Our daughter was born June 23rd at 2:29 AM and weighed in at a whopping 9 pounds, 3 ounces. She was 20.25 inches long, so it seems like Trevor was closest with his guess. She's absolutely wonderful. For now, we're quite busy keeping up with her, so I don't anticipate much writing in the near future.

The first picture (Claire sleeping) was taken by my good friend Matt.

Tuesday, June 10, 2008

Simple Password Generator

My most recent little side project is a web page for generating passwords. It's a very simple page, which takes a few inputs, generates a pseudo-random stream from them, and produces a password using printable characters. Now now, hold it down. I can hear you from way over here. "But Scudder, aren't there like 40,000 password generators out there? Won't a web page be much slower at complex calculations than an installed desktop application? Wouldn't a truly random password stored in an encrypted keystore be a more secure way to handle passwords?" Well yes that all tends to be true. The idea here though, is to be able to regenrate passwords that I use non-critical accounts (you know, for sites like and on whichever computer I happen to be using. In fact, even if this password generator web app is for some reason unavailable, I made sure that it is simple enough that it all fits in my head. In a pinch, I could rewrite it from memory.

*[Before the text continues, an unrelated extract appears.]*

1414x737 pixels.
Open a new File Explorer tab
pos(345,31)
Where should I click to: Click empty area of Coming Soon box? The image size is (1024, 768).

So here's how this little app generates passwords:
  1. Ask for a username, password, and domain (like
  2. Generate an RC4 stream for each of the three inputs above.
  3. Throw away the first 1,000 bytes from the three streams.
  4. Get three sets of the desired number of pseudo random bytes, one for each key stream. And xor each group of three bytes together to get single pseudo-random values. For example, if you want a 15 character password, get 15 bytes from each of the three keystreams.
  5. Translate the bytes into printable characters, or alphanumeric characters, by taking the modulus of the pseudo-random byte and using it as the index to looking up a character in a table.
A couple of the items above need some clarification. First is RC4. RC4 is a well known algorithm for generating a pseudo-random stream of bytes. It's not really up to snuff in terms of high security these days, but it is really simple. So simple in fact, that it is easy to remember the steps, and therefore, I chose it for this all-in-my-head password generator.

The second detail you would need to know in order to reproduce this generator, are the tables that I use to translate pseudo-random bytes into characters. I created this table, by typing in characters beginning on the first row of a US keyboard then I repeated the first row while holding the shift key. For example, the table begins with: `1234567890-=~!@#$%^&*()_+qwertyuiop[]QWERTYUIOP{}...

It turns out that some websites don't allow special characters like % and & in passwords. Why they don't is beyond me. So I created a table using the same method as above, but it only contains alphanumeric characters. Like this 1234567890qwertyuiopQWERTYUIOP... For websites which don't allow special characters, you can choose to use the alphanumeric table to translate the pseudo-random bytes into a password which is usable on the website.